Excerpted text
....

Thibaut Courtois has hinted that the curtain may be falling on one of the most distinguished international careers in Belgian football history.
The Real Madrid goalkeeper has revealed that the 2026 FIFA World Cup is likely to be his final tournament in the colours of the Red Devils — a candid admission that has added an emotional undercurrent to Belgium’s campaign before it has even truly begun.
Speaking ahead of Belgium’s Group G opener against Egypt, the 34-year-old was measured but honest when asked about his international future.
Courtois did not slam the door entirely, but he made his inclination clear. The probability, he acknowledged, leans towards retirement from international duty once the 2026 tournament concludes. He left a sliver of possibility open — suggesting that Belgium’s performance and the spirit within the squad could yet influence his thinking — but the tone was unmistakably that of a man beginning to make peace with the end of a chapter.

....

Rows
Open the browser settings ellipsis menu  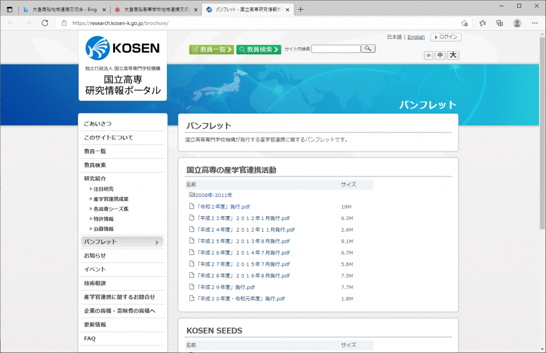point(535,23)
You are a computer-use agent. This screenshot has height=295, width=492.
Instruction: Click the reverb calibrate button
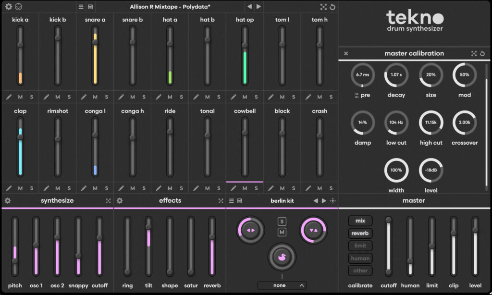point(360,234)
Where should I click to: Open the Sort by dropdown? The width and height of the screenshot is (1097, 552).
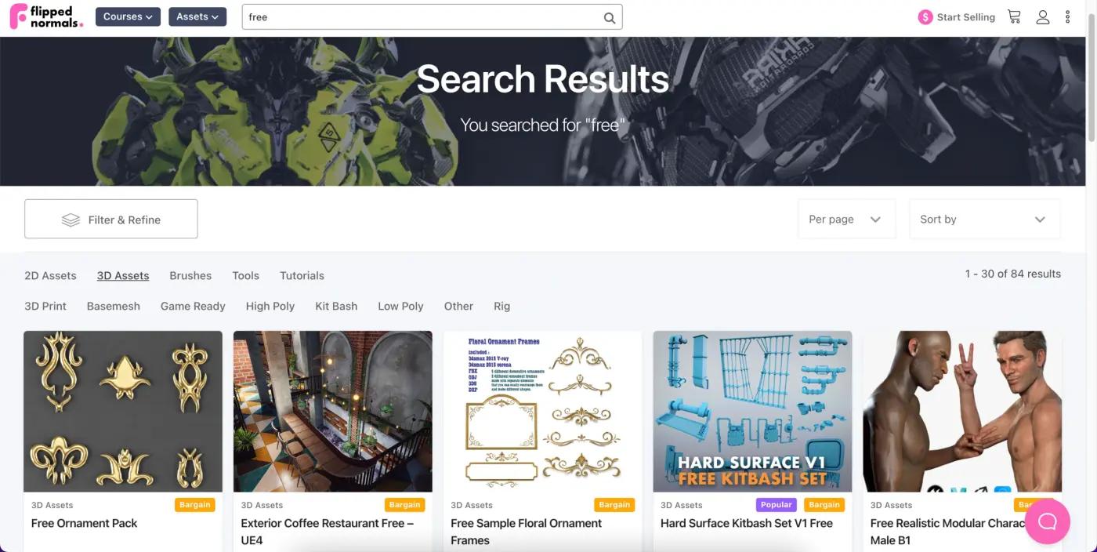[x=984, y=219]
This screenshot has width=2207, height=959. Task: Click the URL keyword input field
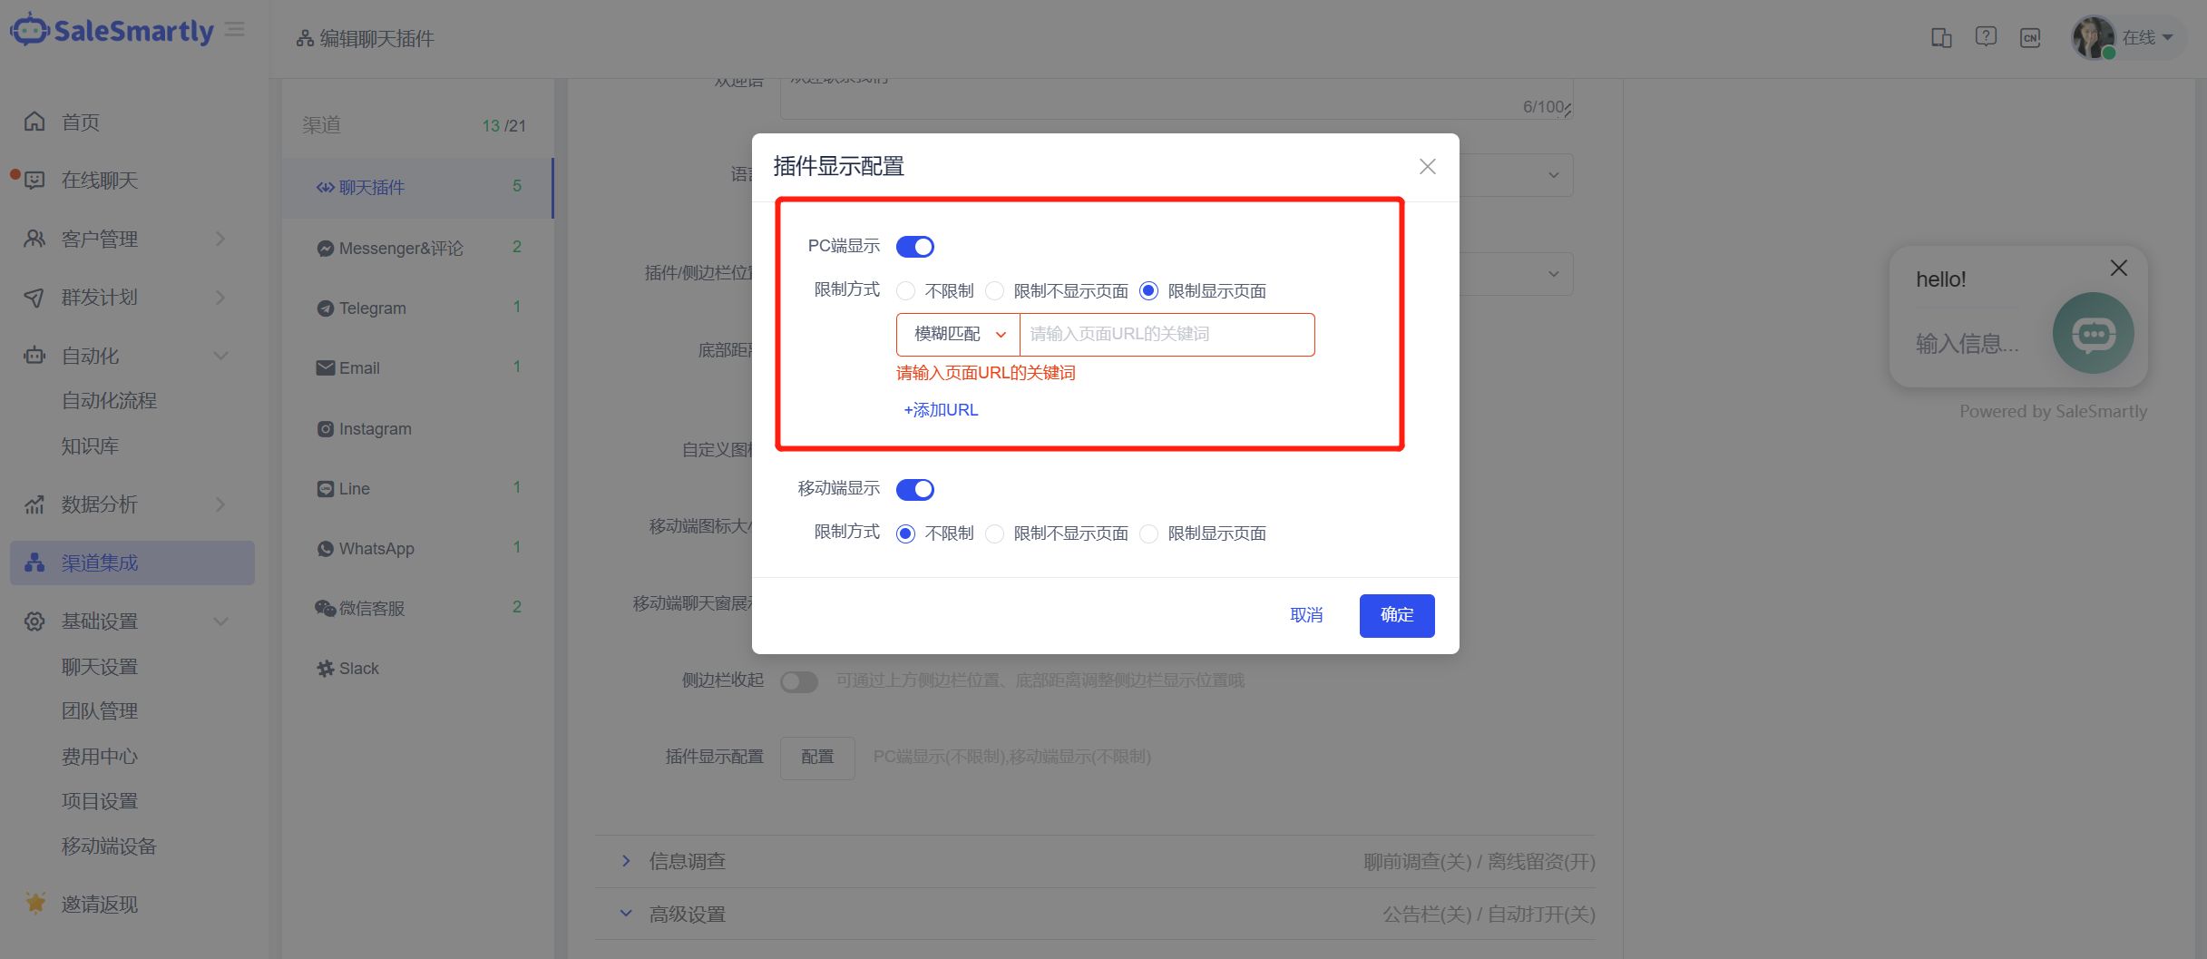click(x=1167, y=334)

....

Required task 1
Return everything in the Courtois article from "Thibaut Courtois has" down to "even truly begun.", copied word for word.
Required task 2
How many lines in the rows contain the string "screenshot"? Case counts, so match it precisely, and reply with the number alone.
The Courtois article and the rows are unrelated material.

Expected answer 1
Thibaut Courtois has hinted that the curtain may be falling on one of the most distinguished international careers in Belgian football history.
The Real Madrid goalkeeper has revealed that the 2026 FIFA World Cup is likely to be his final tournament in the colours of the Red Devils — a candid admission that has added an emotional undercurrent to Belgium’s campaign before it has even truly begun.

Expected answer 2
3